While Brown and Sampson are the only SDSU players projected to have their name called during the draft, five other Aztecs showcased their talents for the NFL: Fullback Brandon Sullivan, safety Andrew Preston, offensive lineman Trask Iosefa, and defensive back Jose Perez participated. Also, despite calling himself a “long shot” for the draft, SDSU standout defensive end Ernie Lawson also performed in front of scouts. In attendance, but unable to do drills, was defensive lineman B.J. Williams, who is still suffering from a fracture in his right foot. If none of these players are drafted, they still have a chance to get picked up by an NFL team as free agents.

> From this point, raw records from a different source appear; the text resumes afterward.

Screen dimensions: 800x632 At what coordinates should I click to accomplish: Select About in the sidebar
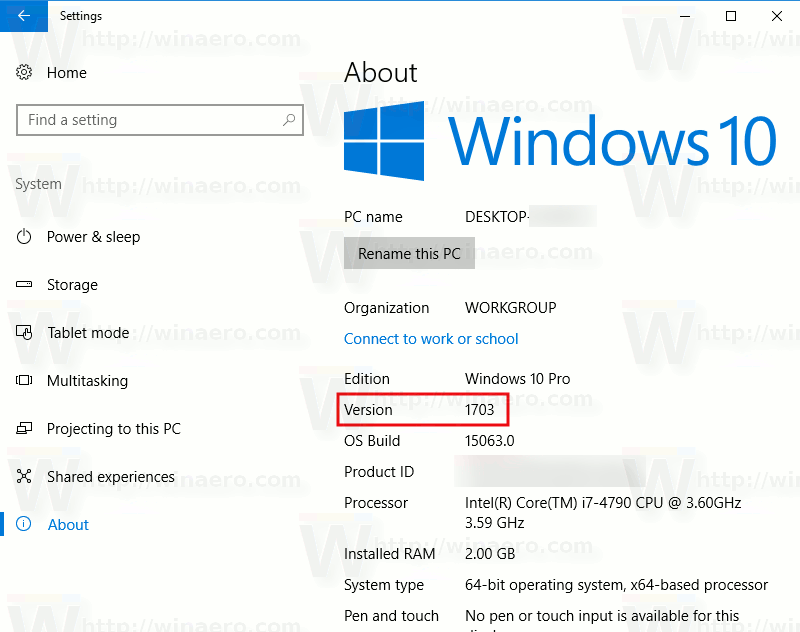(x=68, y=524)
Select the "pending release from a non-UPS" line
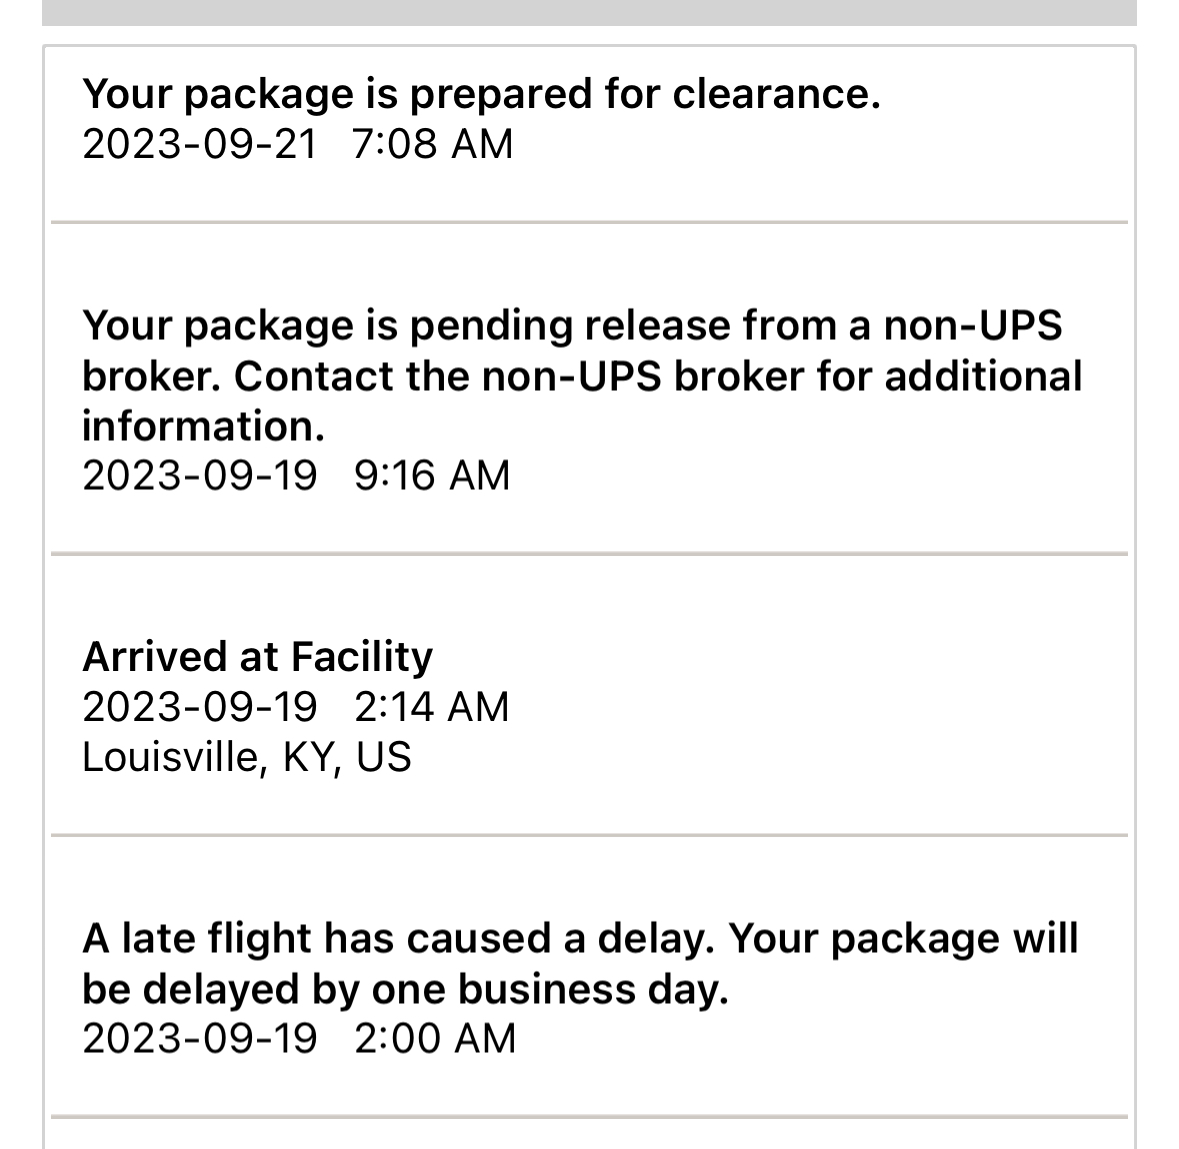Viewport: 1179px width, 1149px height. coord(571,326)
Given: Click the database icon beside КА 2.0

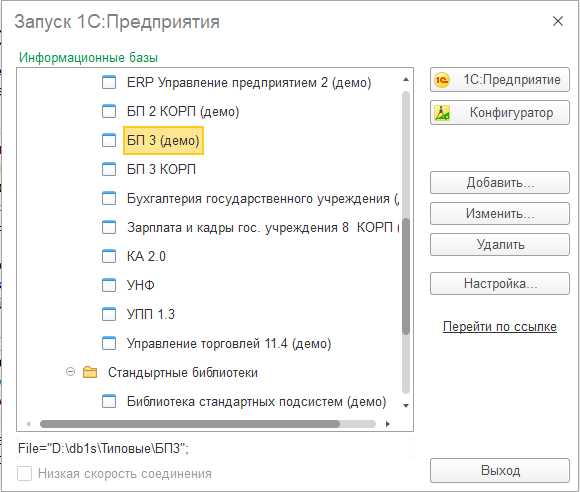Looking at the screenshot, I should [109, 256].
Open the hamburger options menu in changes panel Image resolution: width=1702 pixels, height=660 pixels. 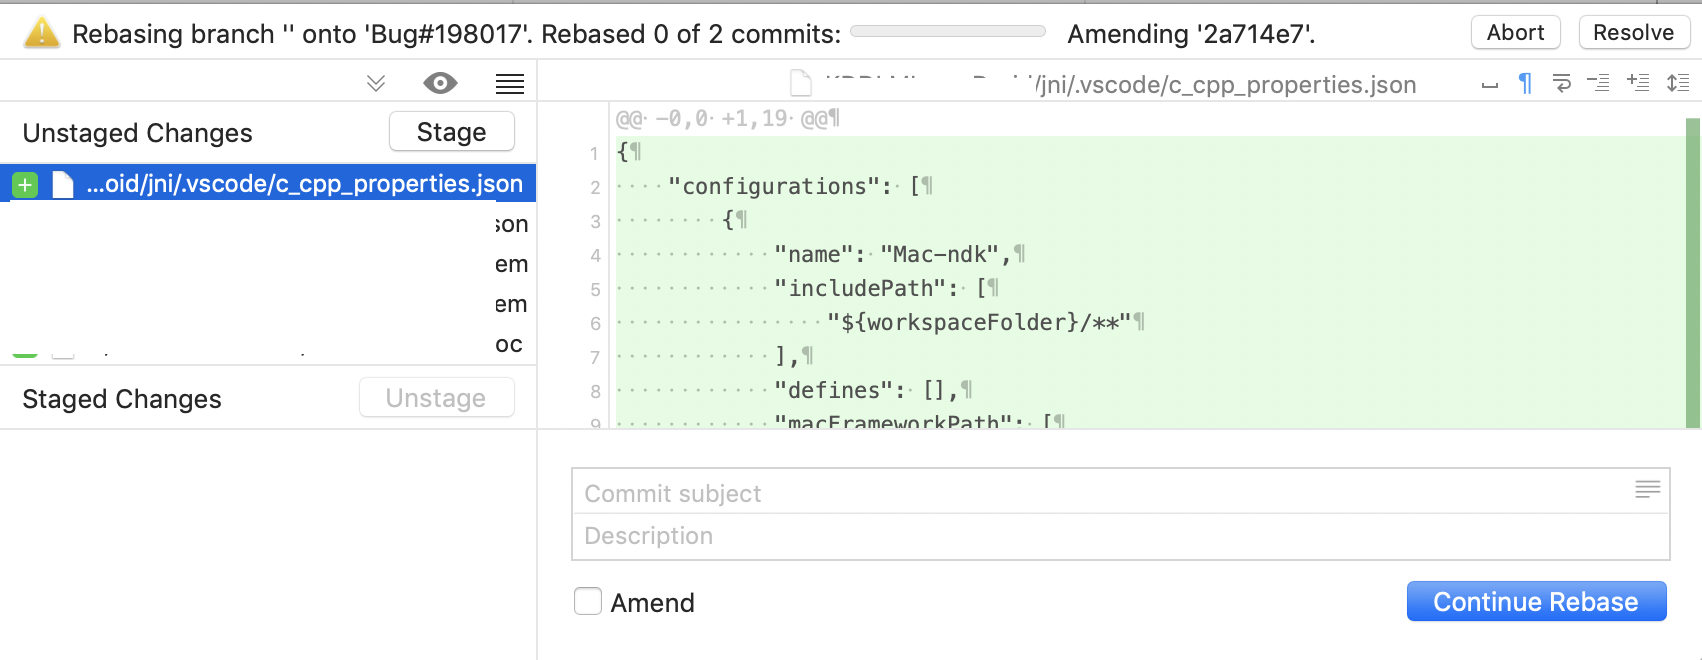pos(509,83)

Pro Day began in the weight room for the athletes, where scouts from more than 20 NFL teams measured the players in terms of height, weight, leaping ability and strength. The players were then escorted outside around 11 a.m. to do speed drills and position work.
Sullivan, who said he worked his tail off for Pro Day, said the workouts began much earlier than expected.
“It was a pretty fast day, they bumped times up as far as drills and the time schedule so we really didn’t have enough time to prepare or warm up as much as we could,” Sullivan said. “But at the end of the day, I mean, that’s just going to happen at the next level.”
It will be interesting to see what “the next level” has in store for both Brown and Sampson.
When asked what team Brown wanted to play for in the NFL, his answer was humble as usual.
“Who am I? Whoever calls me, man, I’m just waiting for it,” Brown said.
It’s possible that call on draft day could come from Turner and the Chargers. The same goes for Sampson, too.
“(Wide receiver) is an area that we have some uncertainty,” Turner said. “We have some good young players, but I would think it’s an area where we’ll add a player.”